─── Fonte ───

"Distorções históricas são difíceis de endireitar. Um erro referente a um composto químico ou aos horários dos vôos de uma companhia aérea se manifestará no tempo devido com uma explosão ou com uma conexão perdida, mas idéias erradas sobre o passado podem persistir por séculos, apesar do diligente trabalho de historiadores, seja porque interesses pessoais beneficiam-se das distorções (a visão
whig da história), seja porque a versão fantasiosa é mais divertida.
Isso é particularmente verdadeiro quanto aos Cavaleiros do Templo de Salomão, os Templários. A ordem foi fundada no início do século doze por um cavaleiro de Champagne, França oriental, chamado Hugo de Payens, que, cinco anos após a captura de Jerusalém pela Primeira Cruzada, fez uma peregrinação na Terra Santa com seu senhor feudal e homônimo, Conde Hugo de Champagne. Vendo a necessidade de os cavaleiros protegerem os peregrinos dos saqueadores muçulmanos, mas também percebendo um chamado de Deus para viver a vida de monge, Hugo e oito companheiros formaram uma comunidade híbrida de cavaleiros-monges que faziam votos de pobreza, castidade e obediência e seguiam a regra de uma ordem religiosa mas permaneciam em armas.
Nem todos os líderes da Igreja à época aprovavam essa idéia de uma ordem militar. São Bruno, o fundador dos Cartuxos, tinha sérias dúvidas a respeito da legitimidade moral de matar por Cristo. Contudo, Hugo de Payens encontrou um paladino no líder religioso de seu tempo, São Bernardo de Claraval, que não apenas apoiou a idéia como esboçou uma regra estrita, semelhante à da sua própria ordem Cisterciense, que foi aprovada pelo Papa.
Era uma idéia cujo tempo havia chegado. Todos os governantes da Cristandade Latina desejavam ir às cruzadas mas corriam o risco de usurpação se deixassem seus reinos por pouco tempo que fosse. Os Templários se tornaram seus procuradores. Doações de terra forneceram renda com a qual a ordem pôde equipar cavaleiros, soldados e escudeiros, construir castelos e empregar mercenários. Seu voto monástico de obediência resultou em uma disciplina militar impossível de impor aos cavaleiros vaidosos e temperamentais. Não havia limite ao seu período de serviço, como havia com os vassalos; como celibatários, não tinham filhos a sustentar; e a autoridade dentro da ordem não dependia de vínculos feudais. O líder dos Assassinos Sírios, Sinan ibn-Salman, dizia que não fazia sentido matar um Grão-Mestre Templário pois haveria sempre outro cavaleiro para ocupar seu lugar.

───

Transcreva do texto sobre os Templários o trecho que começa nas palavras "Isso é particularmente" e termina logo após "permaneciam em armas.". As linhas apresentadas a seguir não são necessárias.

─── Material fornecido ───

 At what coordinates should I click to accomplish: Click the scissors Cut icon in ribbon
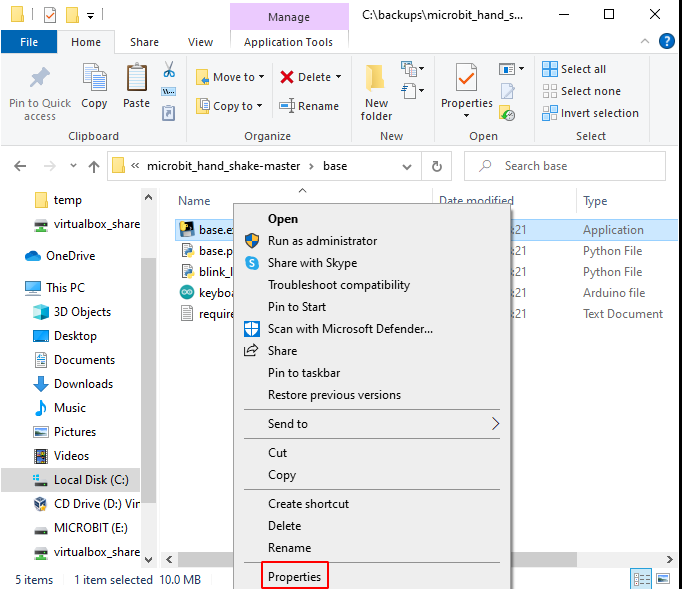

───

§ **Resposta escrita**
Isso é particularmente verdadeiro quanto aos Cavaleiros do Templo de Salomão, os Templários. A ordem foi fundada no início do século doze por um cavaleiro de Champagne, França oriental, chamado Hugo de Payens, que, cinco anos após a captura de Jerusalém pela Primeira Cruzada, fez uma peregrinação na Terra Santa com seu senhor feudal e homônimo, Conde Hugo de Champagne. Vendo a necessidade de os cavaleiros protegerem os peregrinos dos saqueadores muçulmanos, mas também percebendo um chamado de Deus para viver a vida de monge, Hugo e oito companheiros formaram uma comunidade híbrida de cavaleiros-monges que faziam votos de pobreza, castidade e obediência e seguiam a regra de uma ordem religiosa mas permaneciam em armas.